╭─ ENTRIES SHOWN

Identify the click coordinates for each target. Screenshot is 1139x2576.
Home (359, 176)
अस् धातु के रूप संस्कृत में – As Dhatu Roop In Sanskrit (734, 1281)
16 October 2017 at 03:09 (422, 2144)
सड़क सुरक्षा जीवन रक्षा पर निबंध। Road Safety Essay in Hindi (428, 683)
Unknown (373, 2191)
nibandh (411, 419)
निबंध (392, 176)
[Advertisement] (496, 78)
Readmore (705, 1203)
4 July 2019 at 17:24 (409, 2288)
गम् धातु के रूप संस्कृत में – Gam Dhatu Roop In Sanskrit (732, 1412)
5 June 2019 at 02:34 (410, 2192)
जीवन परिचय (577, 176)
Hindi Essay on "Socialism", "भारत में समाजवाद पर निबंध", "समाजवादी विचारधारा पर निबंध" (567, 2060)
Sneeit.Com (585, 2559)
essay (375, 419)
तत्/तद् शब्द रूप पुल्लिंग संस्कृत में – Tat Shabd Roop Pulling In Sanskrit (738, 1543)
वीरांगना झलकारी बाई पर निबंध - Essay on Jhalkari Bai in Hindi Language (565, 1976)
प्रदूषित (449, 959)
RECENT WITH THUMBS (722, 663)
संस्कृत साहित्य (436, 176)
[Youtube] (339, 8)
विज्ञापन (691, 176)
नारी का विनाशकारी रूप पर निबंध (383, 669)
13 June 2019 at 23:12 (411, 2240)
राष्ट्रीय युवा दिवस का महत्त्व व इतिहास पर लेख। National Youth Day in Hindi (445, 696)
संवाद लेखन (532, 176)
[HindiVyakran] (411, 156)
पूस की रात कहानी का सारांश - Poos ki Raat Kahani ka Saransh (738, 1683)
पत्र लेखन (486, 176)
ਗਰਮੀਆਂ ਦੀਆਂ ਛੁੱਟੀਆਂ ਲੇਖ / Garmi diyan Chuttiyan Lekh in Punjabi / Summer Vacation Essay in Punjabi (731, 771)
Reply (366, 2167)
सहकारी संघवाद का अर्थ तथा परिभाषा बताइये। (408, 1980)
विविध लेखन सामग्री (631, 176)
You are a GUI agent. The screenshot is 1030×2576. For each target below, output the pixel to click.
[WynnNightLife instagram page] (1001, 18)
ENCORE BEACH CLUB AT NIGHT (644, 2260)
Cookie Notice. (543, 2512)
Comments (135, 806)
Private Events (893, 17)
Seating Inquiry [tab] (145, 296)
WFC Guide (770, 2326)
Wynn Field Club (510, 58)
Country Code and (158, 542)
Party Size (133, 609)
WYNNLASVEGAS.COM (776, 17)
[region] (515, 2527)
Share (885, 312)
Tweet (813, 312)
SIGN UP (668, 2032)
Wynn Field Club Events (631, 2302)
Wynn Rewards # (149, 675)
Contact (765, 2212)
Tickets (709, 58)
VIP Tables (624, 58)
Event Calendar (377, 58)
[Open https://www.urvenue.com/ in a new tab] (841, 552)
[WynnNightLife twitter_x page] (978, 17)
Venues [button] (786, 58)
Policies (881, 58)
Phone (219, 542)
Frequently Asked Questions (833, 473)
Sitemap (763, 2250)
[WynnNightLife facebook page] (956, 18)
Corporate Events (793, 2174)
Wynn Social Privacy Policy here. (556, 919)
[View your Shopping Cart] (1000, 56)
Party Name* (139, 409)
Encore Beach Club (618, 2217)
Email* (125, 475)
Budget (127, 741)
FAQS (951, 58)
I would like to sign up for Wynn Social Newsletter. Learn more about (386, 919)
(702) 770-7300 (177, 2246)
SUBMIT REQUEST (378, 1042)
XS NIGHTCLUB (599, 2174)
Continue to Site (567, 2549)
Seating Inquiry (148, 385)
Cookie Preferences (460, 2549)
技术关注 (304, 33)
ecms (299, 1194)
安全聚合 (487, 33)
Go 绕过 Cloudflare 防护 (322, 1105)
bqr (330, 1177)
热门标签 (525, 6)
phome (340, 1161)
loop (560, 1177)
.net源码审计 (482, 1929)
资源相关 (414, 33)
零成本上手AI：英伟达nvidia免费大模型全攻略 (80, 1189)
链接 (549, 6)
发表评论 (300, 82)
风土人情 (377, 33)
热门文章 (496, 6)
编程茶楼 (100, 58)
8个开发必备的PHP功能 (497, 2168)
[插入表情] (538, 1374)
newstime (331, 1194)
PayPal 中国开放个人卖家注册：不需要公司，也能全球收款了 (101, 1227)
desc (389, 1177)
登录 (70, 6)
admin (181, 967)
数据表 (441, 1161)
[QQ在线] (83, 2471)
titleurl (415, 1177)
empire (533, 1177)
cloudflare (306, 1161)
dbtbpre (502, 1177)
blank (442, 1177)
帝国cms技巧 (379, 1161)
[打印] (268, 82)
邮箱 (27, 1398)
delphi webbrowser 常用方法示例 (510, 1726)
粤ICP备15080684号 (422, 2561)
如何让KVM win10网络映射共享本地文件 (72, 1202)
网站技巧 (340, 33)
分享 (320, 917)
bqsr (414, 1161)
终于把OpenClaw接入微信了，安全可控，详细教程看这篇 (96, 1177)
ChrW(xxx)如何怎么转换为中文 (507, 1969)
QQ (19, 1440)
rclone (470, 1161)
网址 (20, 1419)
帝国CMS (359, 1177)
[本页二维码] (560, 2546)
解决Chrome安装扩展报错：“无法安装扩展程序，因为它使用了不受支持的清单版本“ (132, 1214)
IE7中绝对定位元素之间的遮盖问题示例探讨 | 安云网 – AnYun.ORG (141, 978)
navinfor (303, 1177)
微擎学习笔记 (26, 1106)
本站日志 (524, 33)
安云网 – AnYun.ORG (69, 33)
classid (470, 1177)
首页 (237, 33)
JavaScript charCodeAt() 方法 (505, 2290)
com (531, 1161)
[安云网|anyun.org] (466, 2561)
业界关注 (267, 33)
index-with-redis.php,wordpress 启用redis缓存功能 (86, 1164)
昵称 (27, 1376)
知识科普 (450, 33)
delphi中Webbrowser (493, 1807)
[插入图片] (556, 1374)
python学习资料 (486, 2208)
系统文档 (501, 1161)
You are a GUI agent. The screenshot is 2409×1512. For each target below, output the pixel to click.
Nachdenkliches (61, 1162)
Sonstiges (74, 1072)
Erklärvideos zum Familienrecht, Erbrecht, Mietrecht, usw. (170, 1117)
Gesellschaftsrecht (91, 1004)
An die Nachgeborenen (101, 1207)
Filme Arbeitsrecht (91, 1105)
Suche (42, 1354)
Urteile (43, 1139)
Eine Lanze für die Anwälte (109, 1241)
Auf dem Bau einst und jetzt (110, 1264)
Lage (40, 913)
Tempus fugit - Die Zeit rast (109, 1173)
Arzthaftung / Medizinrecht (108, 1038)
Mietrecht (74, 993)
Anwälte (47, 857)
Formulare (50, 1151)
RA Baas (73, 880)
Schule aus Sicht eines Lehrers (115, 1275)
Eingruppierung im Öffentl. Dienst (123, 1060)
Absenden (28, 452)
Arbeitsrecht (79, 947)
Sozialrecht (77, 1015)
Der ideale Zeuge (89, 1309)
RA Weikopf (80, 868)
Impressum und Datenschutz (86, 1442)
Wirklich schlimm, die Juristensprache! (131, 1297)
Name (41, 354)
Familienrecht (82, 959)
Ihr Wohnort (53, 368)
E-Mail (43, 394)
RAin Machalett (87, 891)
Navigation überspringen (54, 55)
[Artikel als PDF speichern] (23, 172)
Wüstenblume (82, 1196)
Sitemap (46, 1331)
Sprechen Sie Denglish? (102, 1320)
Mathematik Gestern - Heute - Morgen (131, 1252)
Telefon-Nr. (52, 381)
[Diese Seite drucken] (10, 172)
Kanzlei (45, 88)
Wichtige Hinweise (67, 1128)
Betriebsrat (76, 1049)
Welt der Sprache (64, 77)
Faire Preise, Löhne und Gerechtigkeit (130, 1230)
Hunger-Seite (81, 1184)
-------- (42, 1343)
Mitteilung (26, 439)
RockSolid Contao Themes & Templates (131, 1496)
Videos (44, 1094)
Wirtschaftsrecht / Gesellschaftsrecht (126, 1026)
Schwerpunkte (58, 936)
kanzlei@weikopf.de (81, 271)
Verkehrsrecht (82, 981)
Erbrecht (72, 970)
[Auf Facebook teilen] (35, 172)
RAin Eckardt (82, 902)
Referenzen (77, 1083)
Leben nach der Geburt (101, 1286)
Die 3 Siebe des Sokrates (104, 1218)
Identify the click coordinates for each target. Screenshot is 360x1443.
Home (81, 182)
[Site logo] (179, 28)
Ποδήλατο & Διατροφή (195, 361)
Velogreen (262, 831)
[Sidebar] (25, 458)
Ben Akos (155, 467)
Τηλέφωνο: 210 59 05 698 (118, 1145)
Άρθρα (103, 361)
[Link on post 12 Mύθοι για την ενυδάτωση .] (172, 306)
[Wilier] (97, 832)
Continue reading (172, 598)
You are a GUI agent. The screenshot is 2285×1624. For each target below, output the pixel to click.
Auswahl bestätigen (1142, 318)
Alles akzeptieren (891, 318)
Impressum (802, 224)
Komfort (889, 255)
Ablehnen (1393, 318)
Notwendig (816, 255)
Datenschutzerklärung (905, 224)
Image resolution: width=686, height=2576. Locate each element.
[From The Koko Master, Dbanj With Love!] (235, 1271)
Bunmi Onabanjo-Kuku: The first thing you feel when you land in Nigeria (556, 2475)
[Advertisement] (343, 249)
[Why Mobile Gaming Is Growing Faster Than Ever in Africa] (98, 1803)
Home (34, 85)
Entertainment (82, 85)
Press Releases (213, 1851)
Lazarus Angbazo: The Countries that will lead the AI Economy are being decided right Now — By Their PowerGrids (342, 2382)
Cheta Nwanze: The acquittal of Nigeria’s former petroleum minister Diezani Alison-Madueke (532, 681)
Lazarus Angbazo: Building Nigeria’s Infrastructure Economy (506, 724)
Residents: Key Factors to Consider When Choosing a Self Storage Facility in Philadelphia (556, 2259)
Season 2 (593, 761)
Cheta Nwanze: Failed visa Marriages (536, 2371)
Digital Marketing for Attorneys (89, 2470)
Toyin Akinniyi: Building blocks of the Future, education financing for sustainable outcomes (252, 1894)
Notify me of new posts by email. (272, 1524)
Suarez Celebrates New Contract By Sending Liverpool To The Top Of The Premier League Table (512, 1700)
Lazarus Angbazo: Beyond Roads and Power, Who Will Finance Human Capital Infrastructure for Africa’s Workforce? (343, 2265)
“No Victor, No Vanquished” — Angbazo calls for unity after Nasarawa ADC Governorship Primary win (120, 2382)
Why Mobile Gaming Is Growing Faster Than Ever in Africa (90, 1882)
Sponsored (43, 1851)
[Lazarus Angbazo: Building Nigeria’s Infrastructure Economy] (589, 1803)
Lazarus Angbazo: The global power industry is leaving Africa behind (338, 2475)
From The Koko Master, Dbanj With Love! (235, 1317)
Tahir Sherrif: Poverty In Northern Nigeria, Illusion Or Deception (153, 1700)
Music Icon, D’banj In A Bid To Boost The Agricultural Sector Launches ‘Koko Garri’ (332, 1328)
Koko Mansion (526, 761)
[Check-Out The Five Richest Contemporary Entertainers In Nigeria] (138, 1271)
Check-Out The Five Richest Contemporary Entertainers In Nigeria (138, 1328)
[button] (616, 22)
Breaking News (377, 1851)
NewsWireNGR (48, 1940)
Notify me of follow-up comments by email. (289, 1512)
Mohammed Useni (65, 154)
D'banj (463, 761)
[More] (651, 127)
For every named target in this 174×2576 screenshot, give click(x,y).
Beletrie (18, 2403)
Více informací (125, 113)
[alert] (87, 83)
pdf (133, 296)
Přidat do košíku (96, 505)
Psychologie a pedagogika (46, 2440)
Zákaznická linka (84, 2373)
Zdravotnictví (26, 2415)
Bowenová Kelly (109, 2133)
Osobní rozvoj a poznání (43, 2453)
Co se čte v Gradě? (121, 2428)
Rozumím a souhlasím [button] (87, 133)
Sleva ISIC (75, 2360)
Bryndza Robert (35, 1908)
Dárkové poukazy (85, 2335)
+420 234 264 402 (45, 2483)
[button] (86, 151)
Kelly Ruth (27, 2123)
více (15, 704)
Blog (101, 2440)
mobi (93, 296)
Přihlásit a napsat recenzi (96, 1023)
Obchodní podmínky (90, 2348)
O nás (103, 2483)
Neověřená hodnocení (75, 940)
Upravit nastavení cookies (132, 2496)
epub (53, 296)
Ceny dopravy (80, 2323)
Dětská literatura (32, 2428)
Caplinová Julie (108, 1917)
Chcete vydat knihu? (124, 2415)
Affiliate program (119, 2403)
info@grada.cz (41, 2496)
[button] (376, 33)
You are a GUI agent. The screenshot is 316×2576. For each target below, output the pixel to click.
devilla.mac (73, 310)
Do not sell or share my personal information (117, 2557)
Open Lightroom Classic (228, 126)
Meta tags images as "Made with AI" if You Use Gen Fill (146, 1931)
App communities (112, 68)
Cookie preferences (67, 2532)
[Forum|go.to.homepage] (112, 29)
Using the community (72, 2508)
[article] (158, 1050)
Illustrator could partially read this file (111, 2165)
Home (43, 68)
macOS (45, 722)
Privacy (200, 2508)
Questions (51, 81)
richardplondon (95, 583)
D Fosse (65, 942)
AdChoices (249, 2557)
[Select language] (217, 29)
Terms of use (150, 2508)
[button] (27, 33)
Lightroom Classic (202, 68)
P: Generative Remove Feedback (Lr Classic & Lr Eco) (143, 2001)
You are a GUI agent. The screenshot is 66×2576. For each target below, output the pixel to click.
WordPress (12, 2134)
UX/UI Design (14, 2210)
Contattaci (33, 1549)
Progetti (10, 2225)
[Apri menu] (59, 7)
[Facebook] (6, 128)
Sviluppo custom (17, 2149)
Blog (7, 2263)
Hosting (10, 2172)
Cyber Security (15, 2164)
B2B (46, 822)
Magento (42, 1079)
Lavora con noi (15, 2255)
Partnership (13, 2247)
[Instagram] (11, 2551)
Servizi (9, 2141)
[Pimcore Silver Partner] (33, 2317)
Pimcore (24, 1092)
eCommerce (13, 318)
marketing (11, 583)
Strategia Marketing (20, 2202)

╰─

## EXERCISE PROMPT:
Begin with the line that has "You are a GUI agent. The screenshot is 2285×1624." in the listing above and end after the line that has "From The Koko Master, Dbanj With Love! (235, 1317)"; output those lines exactly.

## SOLUTION FOR THIS EXERCISE:
You are a GUI agent. The screenshot is 2285×1624. For each target below, output the pixel to click.
Auswahl bestätigen (1142, 318)
Alles akzeptieren (891, 318)
Impressum (802, 224)
Komfort (889, 255)
Ablehnen (1393, 318)
Notwendig (816, 255)
Datenschutzerklärung (905, 224)
Image resolution: width=686, height=2576. Locate each element.
[From The Koko Master, Dbanj With Love!] (235, 1271)
Bunmi Onabanjo-Kuku: The first thing you feel when you land in Nigeria (556, 2475)
[Advertisement] (343, 249)
[Why Mobile Gaming Is Growing Faster Than Ever in Africa] (98, 1803)
Home (34, 85)
Entertainment (82, 85)
Press Releases (213, 1851)
Lazarus Angbazo: The Countries that will lead the AI Economy are being decided right Now — By Their PowerGrids (342, 2382)
Cheta Nwanze: The acquittal of Nigeria’s former petroleum minister Diezani Alison-Madueke (532, 681)
Lazarus Angbazo: Building Nigeria’s Infrastructure Economy (506, 724)
Residents: Key Factors to Consider When Choosing a Self Storage Facility in Philadelphia (556, 2259)
Season 2 (593, 761)
Cheta Nwanze: Failed visa Marriages (536, 2371)
Digital Marketing for Attorneys (89, 2470)
Toyin Akinniyi: Building blocks of the Future, education financing for sustainable outcomes (252, 1894)
Notify me of new posts by email. (272, 1524)
Suarez Celebrates New Contract By Sending Liverpool To The Top Of The Premier League Table (512, 1700)
Lazarus Angbazo: Beyond Roads and Power, Who Will Finance Human Capital Infrastructure for Africa’s Workforce? (343, 2265)
“No Victor, No Vanquished” — Angbazo calls for unity after Nasarawa ADC Governorship Primary win (120, 2382)
Why Mobile Gaming Is Growing Faster Than Ever in Africa (90, 1882)
Sponsored (43, 1851)
[Lazarus Angbazo: Building Nigeria’s Infrastructure Economy] (589, 1803)
Lazarus Angbazo: The global power industry is leaving Africa behind (338, 2475)
From The Koko Master, Dbanj With Love! (235, 1317)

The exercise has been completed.